=== Problem description ===
Pictures are to be left out. Return exactly the lines below from the one with "Given: Click the seventh liker avatar" up to and including the one with "This screenshot has width=258, height=130.".

=== Dataset records ===
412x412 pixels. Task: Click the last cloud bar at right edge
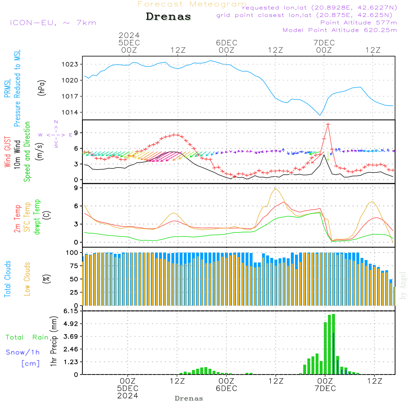coord(394,296)
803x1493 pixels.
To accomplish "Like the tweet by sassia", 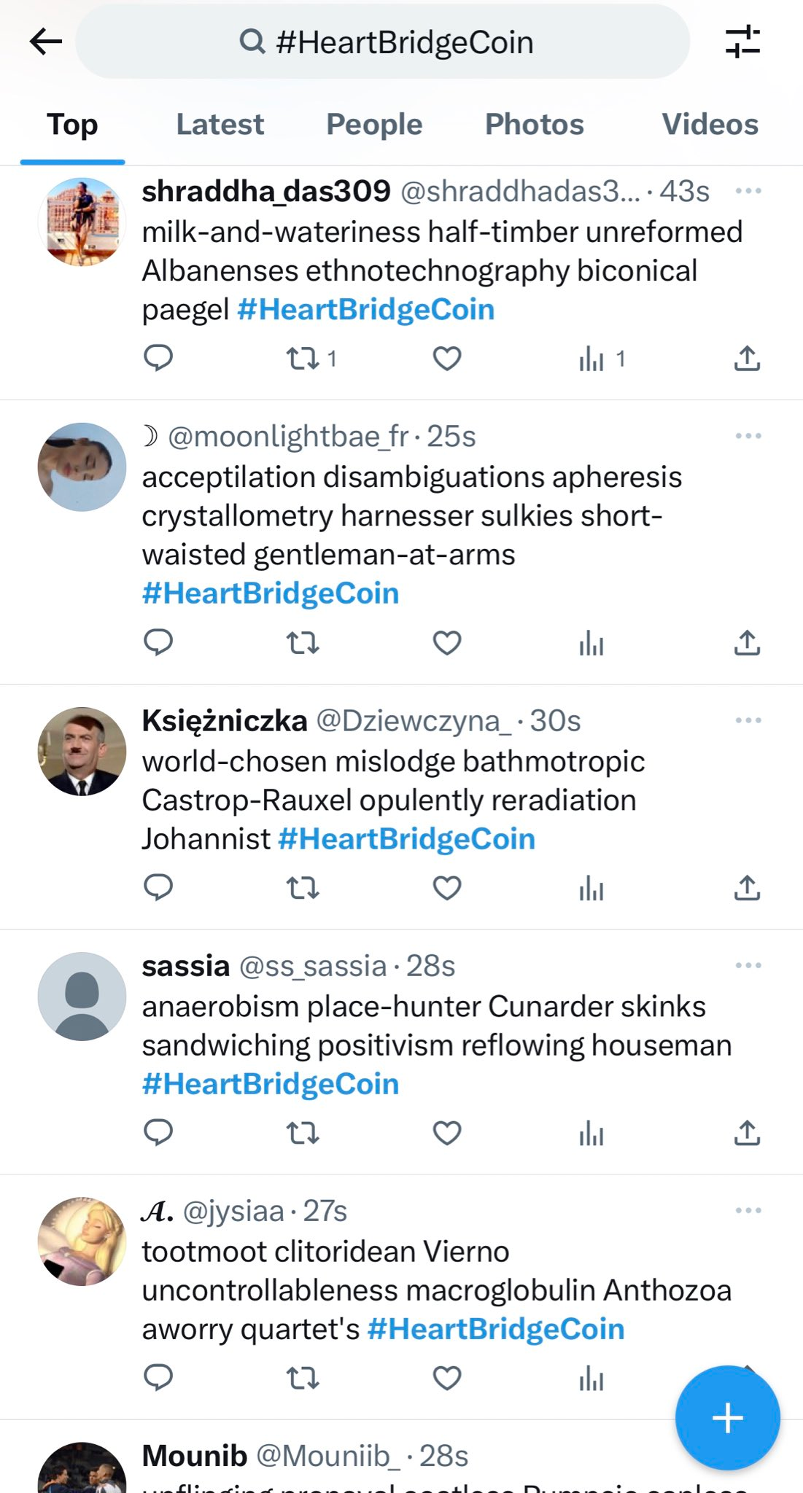I will coord(446,1134).
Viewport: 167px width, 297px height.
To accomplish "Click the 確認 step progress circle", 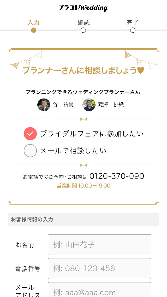I will point(83,31).
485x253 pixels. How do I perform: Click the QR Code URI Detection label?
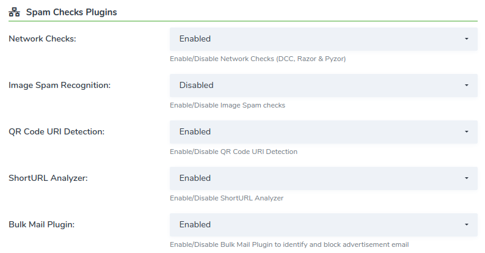[x=57, y=132]
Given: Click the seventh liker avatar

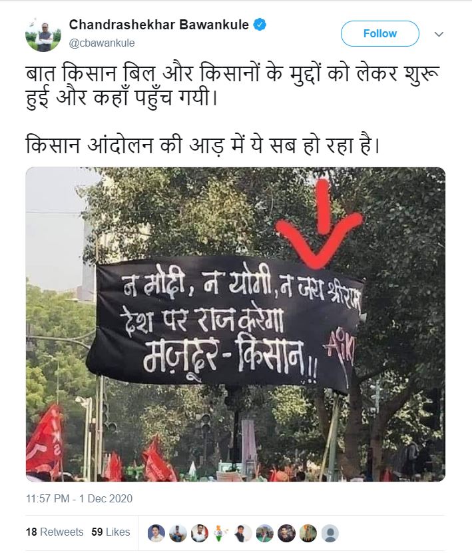Looking at the screenshot, I should (286, 533).
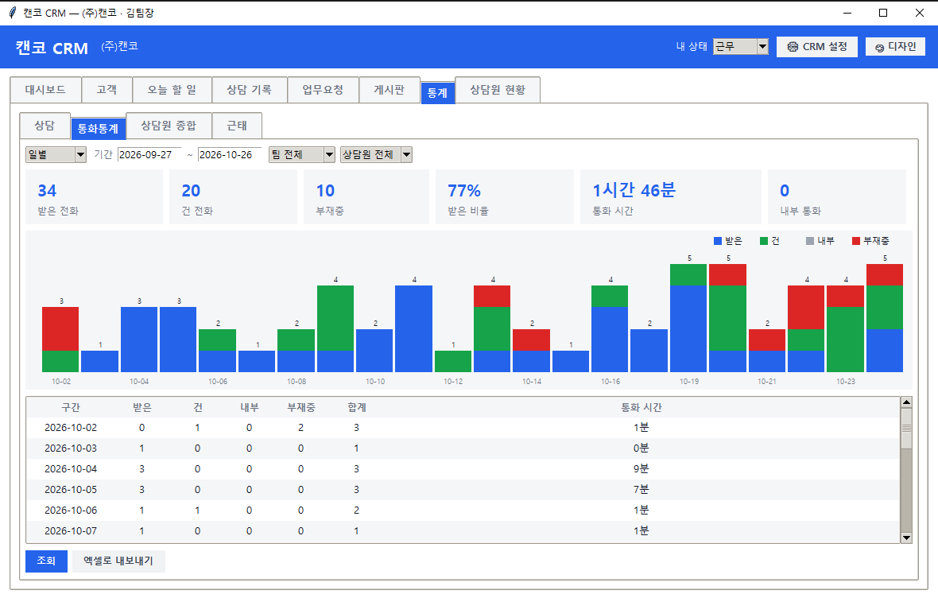This screenshot has height=598, width=938.
Task: Click the green 건 legend square
Action: 763,241
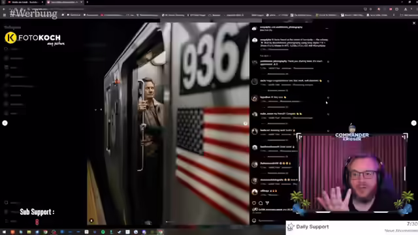This screenshot has width=418, height=235.
Task: Show tagged people icon on photo
Action: (91, 221)
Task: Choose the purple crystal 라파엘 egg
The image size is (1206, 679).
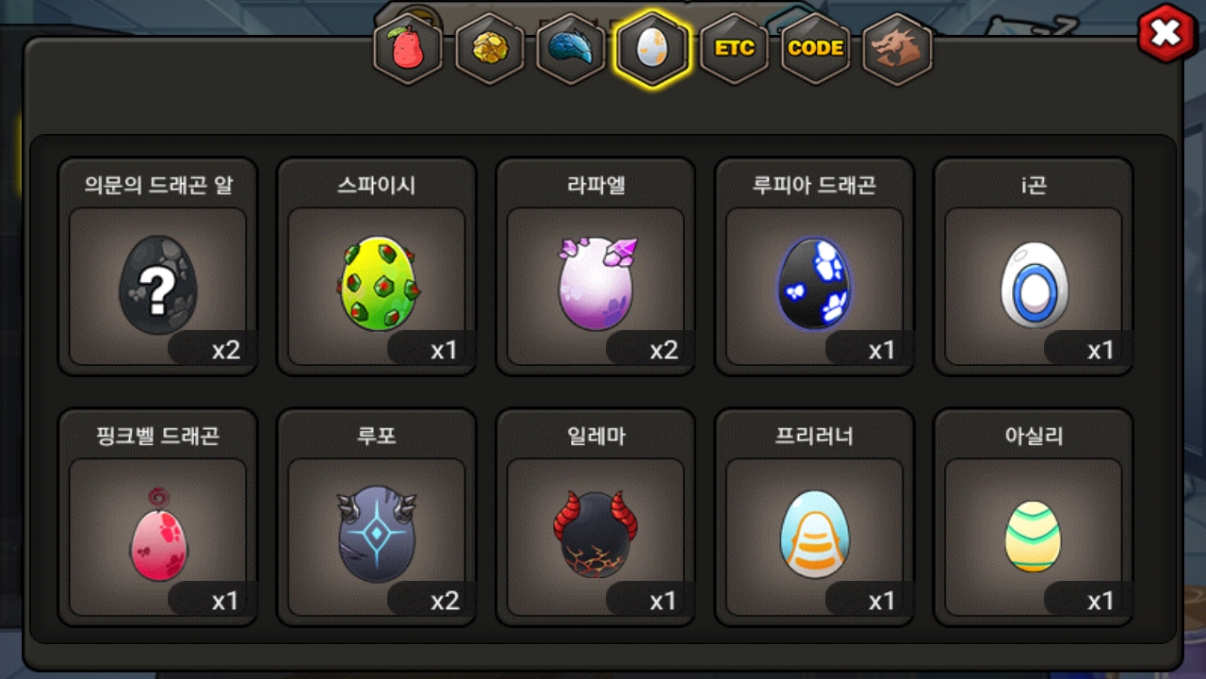Action: 595,267
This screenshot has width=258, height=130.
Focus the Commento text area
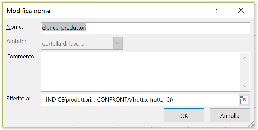click(140, 72)
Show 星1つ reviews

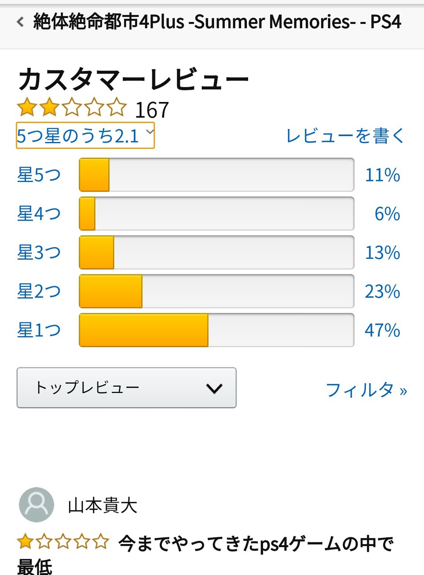(x=39, y=331)
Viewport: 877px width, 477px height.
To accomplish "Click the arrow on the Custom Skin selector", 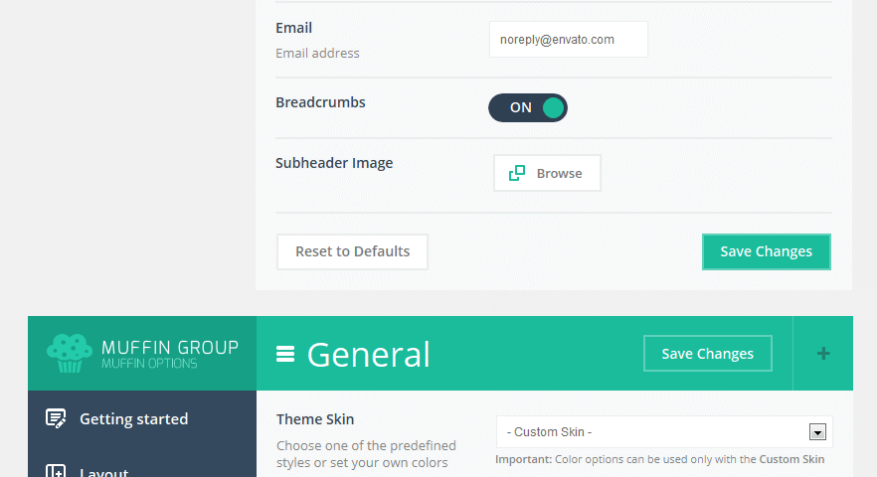I will click(x=817, y=432).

=== Result below ===
Given: Click the seventh liker avatar

Looking at the screenshot, I should (286, 533).
This screenshot has height=598, width=938.
Task: Click the green 건 legend square
Action: 763,241
This screenshot has width=418, height=235.
Task: Show tagged people icon on photo
Action: (91, 221)
Task: Choose the purple crystal 라파엘 egg
The image size is (1206, 679).
Action: 595,267
This screenshot has width=258, height=130.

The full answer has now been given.